Multiliteracies

Expanding the Scope of Literacy Pedagogy

The term ‘Multiliteracies’ refers to two major aspects of language use today.

The first is the variability of meaning making in different cultural, social or domain-specific contexts. These differences are becoming ever more significant to our communications environment.

This means that it is no longer enough for literacy teaching to focus solely on the rules of standard forms of the national language. Rather, the business of communication and representation of meaning today increasingly requires that learners are able figure out differences in patterns of meaning from one context to another. These differences are the consequence of any number of factors, including culture, gender, life experience, subject matter, social or subject domain and the like. Every meaning exchange is cross-cultural to a certain degree.

The second aspect of language use today arises in part from the characteristics of the new information and communications media. Meaning is made in ways that are increasingly multimodal—in which written-linguistic modes of meaning interface with oral, visual, audio, gestural, tactile and spatial patterns of meaning.
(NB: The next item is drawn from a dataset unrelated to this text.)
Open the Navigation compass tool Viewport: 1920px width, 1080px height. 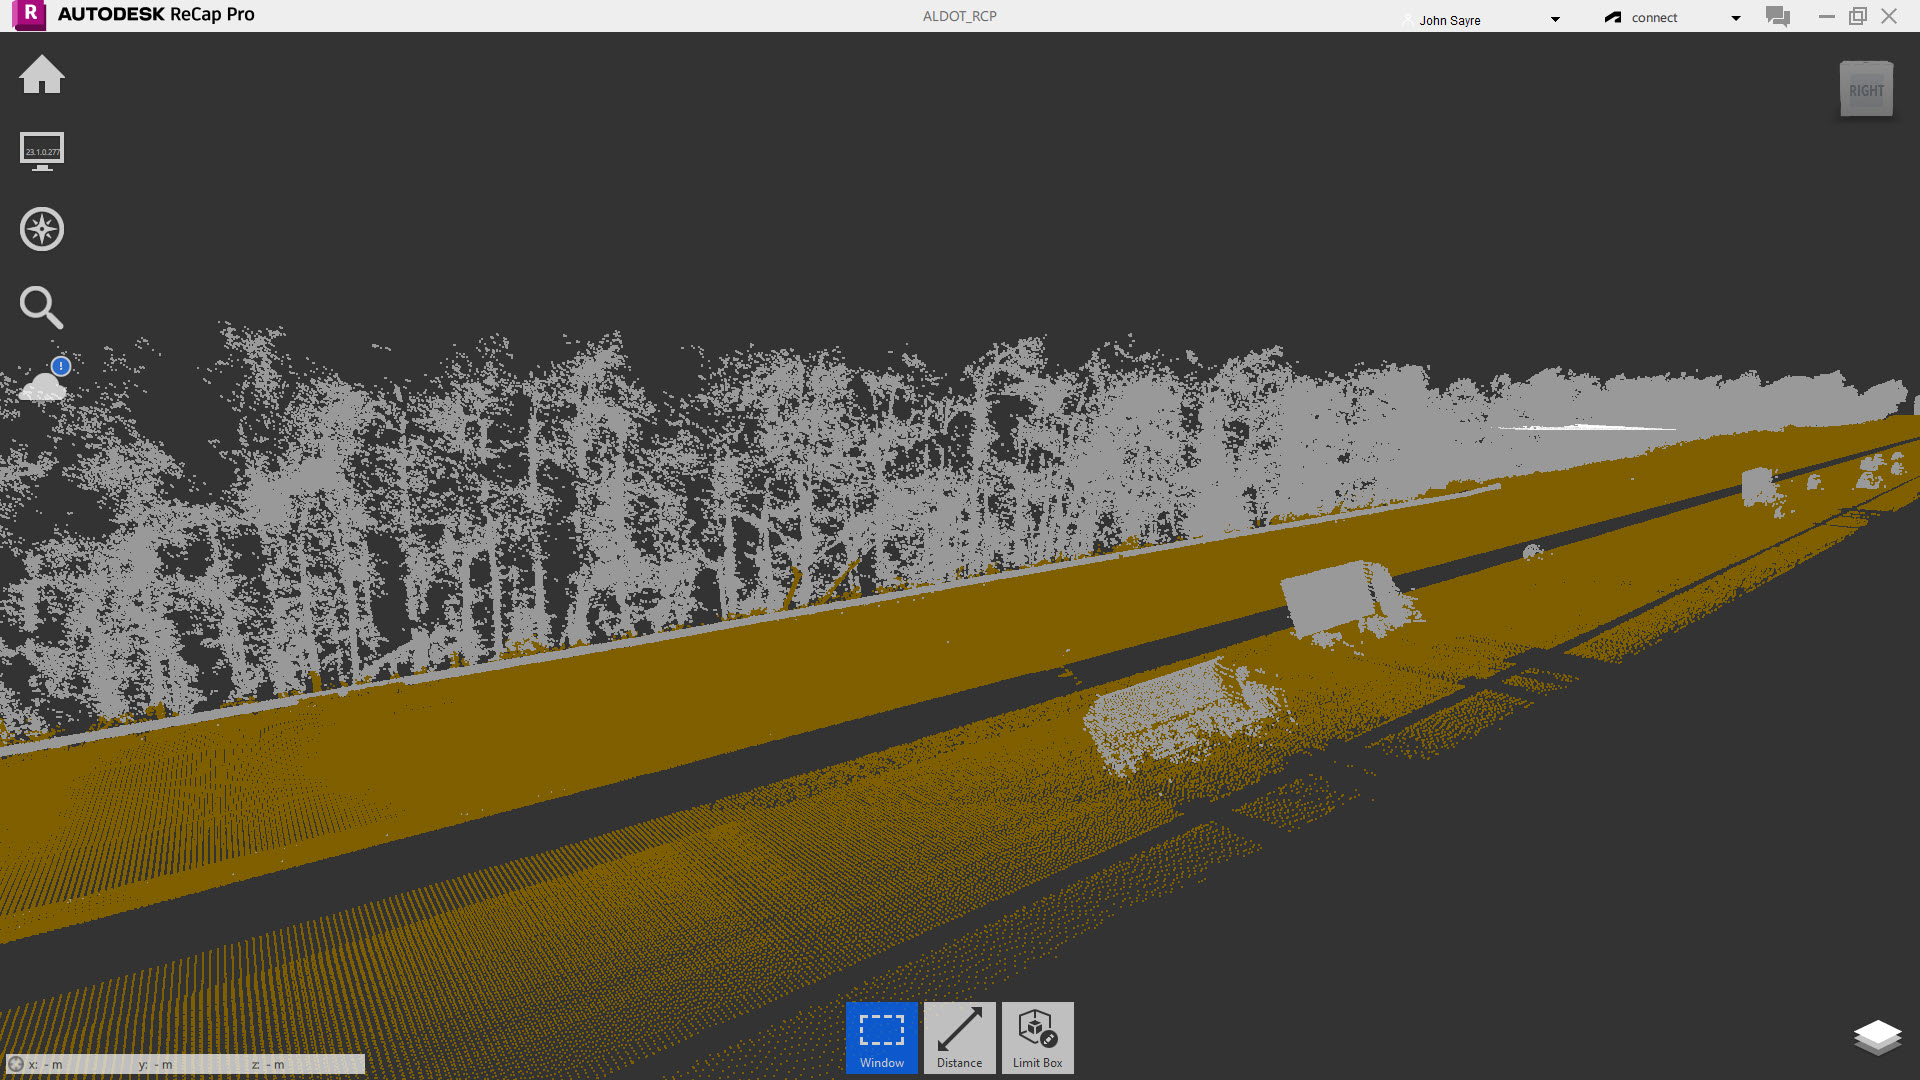42,229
This means that we need to extend the range of literacy pedagogy so that it does not unduly privilege alphabetical representations, but brings into the classroom multimodal representations, and particularly those typical of the new, digital media. This makes literacy pedagogy all the more engaging for its manifest connections with today’s communications milieu. It also provides a powerful foundation for a pedagogy of synaesthesia, or mode switching.